According to Selby (1959), the modifications of the plasma membrane are of four types. They are

  1. Microvilli:
    • The narrow out-pushings of plasma membrane from the cell surface
    • Their function is to increase the absorptive area.
  2. Caveolae:
    • They were discovered by Yamada (1955). They are the blind in pushings (cave-like invaginations). They may be bigger, more or less tubular or round. They also increase the absorptive surface area.
  3. Desmosomes:
    • They are specialized areas of cell surface which serve to bind the surface to other adjacent structure, just like a cementing substance.
  4. Plasmodesmata:
    • These were first observed by Tangel (1879) and named by Strasburger (1812). Sometimes cells are joined by cytoplasmic bridges passing between the pores of plasma membrane or cell wall between the adjacent cells; such type of connections is called plasmodesmata. These are meant for the transparent of material from one cell to the other. Sometimes, different cell organelles like endoplasmic reticulum etc. also participate in transportation.
  5. Tonoplast:
    • It is the membrane of the vacuoles which is peculiar to plants. It is semipermeable in nature and perhaps originated from Golgi body or ER.


Functions of Plasma Membrane

Regarding the functions of the plasma membrane, besides being a protective boundary to the cell, it is involved in the selective permeability of ions and molecules across it-from the cell to the exterior and vice versa. Transport across the membrane can be passive or active.

  1. Passive diffusion: The passive diffusion of the substances can take place from a region of higher concentration to one of lower concentration and electrical gradients.
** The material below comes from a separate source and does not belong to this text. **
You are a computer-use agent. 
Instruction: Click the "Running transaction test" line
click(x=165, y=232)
The passive transport across the membrane can take place by diffusion or osmosis (which is a special case of passive transport) this does not involve the expenditure of energy – ATP. The permeability obeys only physical laws.

2. Cotransport:

Cotransport is a mechanism in which a single ATP-powered pump (which transports a specific solute) indirectly drives the active transport of several other solutes. A substance that has been pumped across a membrane can do work as it leaks back by diffusion. This is analogous to water that has been pumped uphill and perform work as it flows back down. Another specialized transport protein, separate from the pump, can couple the “downhill” diffusion of this substance to the “uphill” transport of the second substance against its own concentration gradient.
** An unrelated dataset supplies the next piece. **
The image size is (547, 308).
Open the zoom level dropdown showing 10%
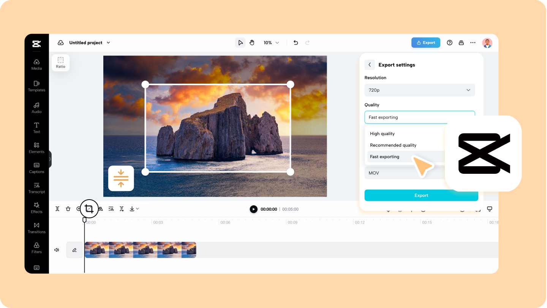click(x=271, y=43)
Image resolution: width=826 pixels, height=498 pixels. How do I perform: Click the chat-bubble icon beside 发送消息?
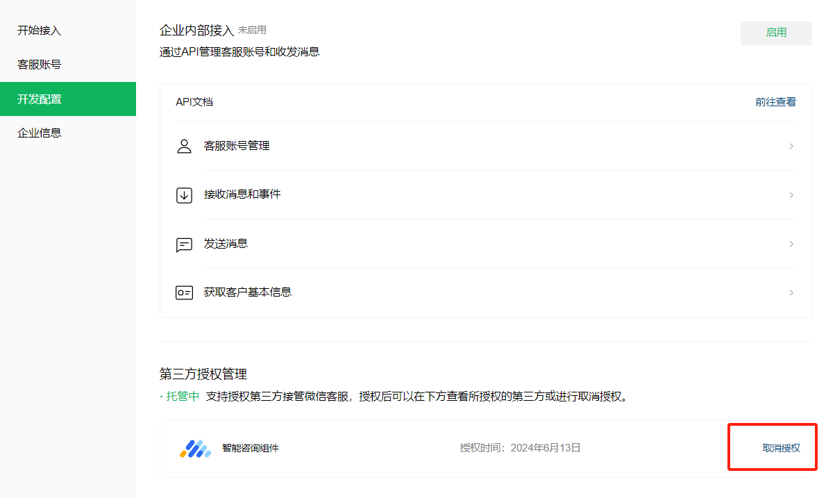184,244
3. Endocytosis and Exocytosis:

Large molecules, such as proteins and polysaccharides, generally cross the membranes by exocytosis and endocytosis. In exocytosis, the cell secretes macromolecules by the fusion of vesicles with the plasma membrane. In endocytosis, the cell takes in macromolecules by forming vesicles derived from the plasma membrane. During exocytosis, a vesicle, usually budded from the endoplasmic reticulum or Golgi complex, is moved by the cytoskeleton to the plasma membrane. When the vesicle membrane and plasma membrane come into contact, the lipid molecules of the two bilayers rearrange themselves, and the two membranes then fuse to become continuous; the contents of the vesicle spill to the outside of the cell. The steps are reversed during endocytosis. A localized region of the plasma membrane sinks inwards to form a the pocket deepens, it pinches into the cytoplasm from the plasma membrane, forming a vesicle containing the material that had been outside the cell.
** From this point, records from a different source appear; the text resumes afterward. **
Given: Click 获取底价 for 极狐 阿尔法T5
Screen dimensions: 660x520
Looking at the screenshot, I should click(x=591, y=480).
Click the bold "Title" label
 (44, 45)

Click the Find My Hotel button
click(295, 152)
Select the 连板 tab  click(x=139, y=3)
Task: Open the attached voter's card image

4. Phagocytosis, Pinocytosis and Receptor-mediated endocytosis:

The endocytosis is the three types. Receptor-mediated endocytosis is very specific. Embedded in the membrane are proteins with specific receptor sites exposed to the extracellular fluid. The receptor proteins are usually clustered in regions of the membrane called coated pits; these pits are lined on their cytoplasmic side by a fuzzy layer consisting of a protein “Clathrin”. The extracellular substances that bind to the receptor are called “Ligands” (A ligand is a molecule that binds specifically to the receptor site of another molecule.) when appropriate ligands bind to the receptor sites, they are carried into the cell by the inward budding of a coated pit to form a coated vesicle.